> **Work instructions**
Return the records exactly as they are.

> **Items from a dataset**
· · · · · · ·
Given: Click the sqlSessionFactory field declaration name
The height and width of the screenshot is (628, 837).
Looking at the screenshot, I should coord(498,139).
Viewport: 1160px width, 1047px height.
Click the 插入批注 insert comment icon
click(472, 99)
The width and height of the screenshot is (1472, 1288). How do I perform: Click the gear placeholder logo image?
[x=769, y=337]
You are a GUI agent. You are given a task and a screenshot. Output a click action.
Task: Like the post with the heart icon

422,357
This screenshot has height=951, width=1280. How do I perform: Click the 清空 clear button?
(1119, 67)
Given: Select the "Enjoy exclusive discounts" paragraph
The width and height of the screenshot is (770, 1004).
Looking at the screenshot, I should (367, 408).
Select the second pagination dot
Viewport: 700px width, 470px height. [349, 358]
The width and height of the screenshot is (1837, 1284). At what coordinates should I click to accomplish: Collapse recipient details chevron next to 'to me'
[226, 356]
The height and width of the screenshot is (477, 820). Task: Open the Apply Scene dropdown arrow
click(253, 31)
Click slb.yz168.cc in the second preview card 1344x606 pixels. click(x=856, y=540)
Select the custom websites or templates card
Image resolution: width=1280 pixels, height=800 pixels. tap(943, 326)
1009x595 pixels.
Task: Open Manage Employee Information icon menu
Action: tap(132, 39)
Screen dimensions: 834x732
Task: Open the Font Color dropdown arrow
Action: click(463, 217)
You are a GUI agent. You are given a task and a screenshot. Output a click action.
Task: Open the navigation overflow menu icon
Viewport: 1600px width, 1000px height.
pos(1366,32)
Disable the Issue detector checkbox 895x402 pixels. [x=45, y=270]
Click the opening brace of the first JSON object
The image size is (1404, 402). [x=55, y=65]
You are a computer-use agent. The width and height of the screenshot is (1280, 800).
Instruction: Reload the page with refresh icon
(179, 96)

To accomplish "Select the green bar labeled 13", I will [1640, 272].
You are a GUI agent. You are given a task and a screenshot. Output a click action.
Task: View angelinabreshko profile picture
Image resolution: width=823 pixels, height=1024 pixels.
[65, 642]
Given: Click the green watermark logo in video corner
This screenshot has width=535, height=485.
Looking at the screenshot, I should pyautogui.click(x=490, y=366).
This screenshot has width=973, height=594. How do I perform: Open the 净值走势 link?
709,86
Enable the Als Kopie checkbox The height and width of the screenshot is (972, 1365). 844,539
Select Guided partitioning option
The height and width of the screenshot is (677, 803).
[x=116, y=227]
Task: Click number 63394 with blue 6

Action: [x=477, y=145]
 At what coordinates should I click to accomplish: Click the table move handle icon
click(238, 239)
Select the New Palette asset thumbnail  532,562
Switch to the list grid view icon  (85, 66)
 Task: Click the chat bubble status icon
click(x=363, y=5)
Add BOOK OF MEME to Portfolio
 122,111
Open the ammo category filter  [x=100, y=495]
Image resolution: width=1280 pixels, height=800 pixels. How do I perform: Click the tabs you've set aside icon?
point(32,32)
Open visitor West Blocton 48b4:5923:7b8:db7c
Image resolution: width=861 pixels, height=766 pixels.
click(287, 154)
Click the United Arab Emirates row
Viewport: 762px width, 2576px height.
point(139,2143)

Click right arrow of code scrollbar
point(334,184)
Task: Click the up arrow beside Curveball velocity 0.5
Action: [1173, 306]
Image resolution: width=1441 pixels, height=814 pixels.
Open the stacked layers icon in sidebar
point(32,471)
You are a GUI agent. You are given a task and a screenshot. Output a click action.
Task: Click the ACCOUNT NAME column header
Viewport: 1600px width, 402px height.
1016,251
· · · · · · ·
> **Exercise response**
Given: Click the sqlSessionFactory field declaration name
The height and width of the screenshot is (628, 837).
Looking at the screenshot, I should coord(498,139).
Viewport: 1160px width, 1047px height.
Click the 插入批注 insert comment icon
click(472, 99)
The width and height of the screenshot is (1472, 1288). How do I perform: Click the gear placeholder logo image?
[x=769, y=337]
You are a GUI agent. You are given a task and a screenshot. Output a click action.
Task: Like the post with the heart icon

422,357
This screenshot has height=951, width=1280. How do I perform: Click the 清空 clear button?
(1119, 67)
Given: Select the "Enjoy exclusive discounts" paragraph
The width and height of the screenshot is (770, 1004).
Looking at the screenshot, I should (367, 408).
Select the second pagination dot
Viewport: 700px width, 470px height. [349, 358]
The width and height of the screenshot is (1837, 1284). At what coordinates should I click to accomplish: Collapse recipient details chevron next to 'to me'
[226, 356]
The height and width of the screenshot is (477, 820). Task: Open the Apply Scene dropdown arrow
click(253, 31)
Click slb.yz168.cc in the second preview card 1344x606 pixels. click(x=856, y=540)
Select the custom websites or templates card
Image resolution: width=1280 pixels, height=800 pixels. tap(943, 326)
1009x595 pixels.
Task: Open Manage Employee Information icon menu
Action: tap(132, 39)
Screen dimensions: 834x732
Task: Open the Font Color dropdown arrow
Action: click(463, 217)
You are a GUI agent. You are given a task and a screenshot. Output a click action.
Task: Open the navigation overflow menu icon
Viewport: 1600px width, 1000px height.
pos(1366,32)
Disable the Issue detector checkbox 895x402 pixels. [x=45, y=270]
Click the opening brace of the first JSON object
The image size is (1404, 402). [x=55, y=65]
You are a computer-use agent. The width and height of the screenshot is (1280, 800).
Instruction: Reload the page with refresh icon
(179, 96)

To accomplish "Select the green bar labeled 13", I will [1640, 272].
You are a GUI agent. You are given a task and a screenshot. Output a click action.
Task: View angelinabreshko profile picture
Image resolution: width=823 pixels, height=1024 pixels.
[65, 642]
Given: Click the green watermark logo in video corner
This screenshot has width=535, height=485.
Looking at the screenshot, I should pyautogui.click(x=490, y=366).
This screenshot has width=973, height=594. How do I perform: Open the 净值走势 link?
709,86
Enable the Als Kopie checkbox The height and width of the screenshot is (972, 1365). 844,539
Select Guided partitioning option
The height and width of the screenshot is (677, 803).
[x=116, y=227]
Task: Click number 63394 with blue 6

Action: [x=477, y=145]
 At what coordinates should I click to accomplish: Click the table move handle icon
click(238, 239)
Select the New Palette asset thumbnail  532,562
Switch to the list grid view icon  (85, 66)
 Task: Click the chat bubble status icon
click(x=363, y=5)
Add BOOK OF MEME to Portfolio
 122,111
Open the ammo category filter  [x=100, y=495]
Image resolution: width=1280 pixels, height=800 pixels. How do I perform: Click the tabs you've set aside icon?
point(32,32)
Open visitor West Blocton 48b4:5923:7b8:db7c
Image resolution: width=861 pixels, height=766 pixels.
click(287, 154)
Click the United Arab Emirates row
Viewport: 762px width, 2576px height.
point(139,2143)

Click right arrow of code scrollbar
point(334,184)
Task: Click the up arrow beside Curveball velocity 0.5
Action: [1173, 306]
Image resolution: width=1441 pixels, height=814 pixels.
Open the stacked layers icon in sidebar
point(32,471)
You are a GUI agent. You are given a task and a screenshot. Output a click action.
Task: Click the ACCOUNT NAME column header
Viewport: 1600px width, 402px height.
1016,251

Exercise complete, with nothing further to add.